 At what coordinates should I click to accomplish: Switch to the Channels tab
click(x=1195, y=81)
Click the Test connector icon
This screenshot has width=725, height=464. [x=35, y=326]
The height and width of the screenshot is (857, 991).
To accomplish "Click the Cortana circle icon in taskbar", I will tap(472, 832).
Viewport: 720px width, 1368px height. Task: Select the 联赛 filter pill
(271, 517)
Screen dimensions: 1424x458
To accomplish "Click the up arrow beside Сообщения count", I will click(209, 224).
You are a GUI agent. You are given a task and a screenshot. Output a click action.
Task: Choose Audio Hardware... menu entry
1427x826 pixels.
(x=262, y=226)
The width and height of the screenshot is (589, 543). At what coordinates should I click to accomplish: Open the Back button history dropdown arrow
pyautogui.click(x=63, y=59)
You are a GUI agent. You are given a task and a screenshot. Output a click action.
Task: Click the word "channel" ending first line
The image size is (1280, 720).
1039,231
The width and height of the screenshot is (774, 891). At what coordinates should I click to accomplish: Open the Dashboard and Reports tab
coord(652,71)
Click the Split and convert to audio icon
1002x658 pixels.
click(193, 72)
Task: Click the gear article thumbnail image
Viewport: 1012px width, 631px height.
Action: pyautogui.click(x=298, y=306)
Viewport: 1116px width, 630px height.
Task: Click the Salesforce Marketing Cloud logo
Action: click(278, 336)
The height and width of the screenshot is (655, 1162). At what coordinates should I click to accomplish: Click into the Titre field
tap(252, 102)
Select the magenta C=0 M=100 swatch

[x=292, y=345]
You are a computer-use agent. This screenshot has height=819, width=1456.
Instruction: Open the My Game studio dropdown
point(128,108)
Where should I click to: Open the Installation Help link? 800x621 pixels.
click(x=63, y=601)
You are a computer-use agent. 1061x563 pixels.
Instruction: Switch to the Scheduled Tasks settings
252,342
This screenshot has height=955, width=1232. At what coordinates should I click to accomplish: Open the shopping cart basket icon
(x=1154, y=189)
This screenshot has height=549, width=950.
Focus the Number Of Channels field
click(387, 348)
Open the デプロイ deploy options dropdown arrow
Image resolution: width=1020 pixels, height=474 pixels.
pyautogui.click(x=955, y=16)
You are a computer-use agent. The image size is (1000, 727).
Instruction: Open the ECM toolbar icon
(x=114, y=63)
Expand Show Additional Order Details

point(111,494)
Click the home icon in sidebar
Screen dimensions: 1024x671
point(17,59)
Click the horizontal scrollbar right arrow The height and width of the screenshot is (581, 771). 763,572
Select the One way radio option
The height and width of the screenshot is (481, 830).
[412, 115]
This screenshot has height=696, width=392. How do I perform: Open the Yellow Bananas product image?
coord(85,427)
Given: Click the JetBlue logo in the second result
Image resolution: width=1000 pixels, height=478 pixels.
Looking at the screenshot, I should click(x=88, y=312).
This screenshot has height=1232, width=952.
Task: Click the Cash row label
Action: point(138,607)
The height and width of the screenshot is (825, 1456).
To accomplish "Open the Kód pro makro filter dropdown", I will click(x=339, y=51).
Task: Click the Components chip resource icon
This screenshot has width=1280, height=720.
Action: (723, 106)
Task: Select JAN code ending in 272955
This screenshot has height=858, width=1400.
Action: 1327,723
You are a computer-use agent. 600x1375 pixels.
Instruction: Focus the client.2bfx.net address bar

▬▬▬▬▬▬▬▬▬▬

What you are asked to do ▸ Restate each entry exactly, skipping none.

Your response ▸
 At what coordinates should I click to accomplish: Switch to the Channels tab
click(x=1195, y=81)
Click the Test connector icon
This screenshot has width=725, height=464. [x=35, y=326]
The height and width of the screenshot is (857, 991).
To accomplish "Click the Cortana circle icon in taskbar", I will tap(472, 832).
Viewport: 720px width, 1368px height. Task: Select the 联赛 filter pill
(271, 517)
Screen dimensions: 1424x458
To accomplish "Click the up arrow beside Сообщения count", I will click(209, 224).
You are a GUI agent. You are given a task and a screenshot. Output a click action.
Task: Choose Audio Hardware... menu entry
1427x826 pixels.
(x=262, y=226)
The width and height of the screenshot is (589, 543). At what coordinates should I click to accomplish: Open the Back button history dropdown arrow
pyautogui.click(x=63, y=59)
You are a GUI agent. You are given a task and a screenshot. Output a click action.
Task: Click the word "channel" ending first line
The image size is (1280, 720).
1039,231
The width and height of the screenshot is (774, 891). At what coordinates should I click to accomplish: Open the Dashboard and Reports tab
coord(652,71)
Click the Split and convert to audio icon
1002x658 pixels.
click(193, 72)
Task: Click the gear article thumbnail image
Viewport: 1012px width, 631px height.
Action: pyautogui.click(x=298, y=306)
Viewport: 1116px width, 630px height.
Task: Click the Salesforce Marketing Cloud logo
Action: click(278, 336)
The height and width of the screenshot is (655, 1162). At what coordinates should I click to accomplish: Click into the Titre field
tap(252, 102)
Select the magenta C=0 M=100 swatch

[x=292, y=345]
You are a computer-use agent. This screenshot has height=819, width=1456.
Instruction: Open the My Game studio dropdown
point(128,108)
Where should I click to: Open the Installation Help link? 800x621 pixels.
click(x=63, y=601)
You are a computer-use agent. 1061x563 pixels.
Instruction: Switch to the Scheduled Tasks settings
252,342
This screenshot has height=955, width=1232. At what coordinates should I click to accomplish: Open the shopping cart basket icon
(x=1154, y=189)
This screenshot has height=549, width=950.
Focus the Number Of Channels field
click(387, 348)
Open the デプロイ deploy options dropdown arrow
Image resolution: width=1020 pixels, height=474 pixels.
pyautogui.click(x=955, y=16)
You are a computer-use agent. The image size is (1000, 727).
Instruction: Open the ECM toolbar icon
(x=114, y=63)
Expand Show Additional Order Details

point(111,494)
Click the home icon in sidebar
Screen dimensions: 1024x671
point(17,59)
Click the horizontal scrollbar right arrow The height and width of the screenshot is (581, 771). 763,572
Select the One way radio option
The height and width of the screenshot is (481, 830).
[412, 115]
This screenshot has height=696, width=392. How do I perform: Open the Yellow Bananas product image?
coord(85,427)
Given: Click the JetBlue logo in the second result
Image resolution: width=1000 pixels, height=478 pixels.
Looking at the screenshot, I should click(x=88, y=312).
This screenshot has height=1232, width=952.
Task: Click the Cash row label
Action: point(138,607)
The height and width of the screenshot is (825, 1456).
To accomplish "Open the Kód pro makro filter dropdown", I will click(x=339, y=51).
Task: Click the Components chip resource icon
This screenshot has width=1280, height=720.
Action: (723, 106)
Task: Select JAN code ending in 272955
This screenshot has height=858, width=1400.
Action: 1327,723
You are a computer-use agent. 600x1375 pixels.
Instruction: Focus the client.2bfx.net address bar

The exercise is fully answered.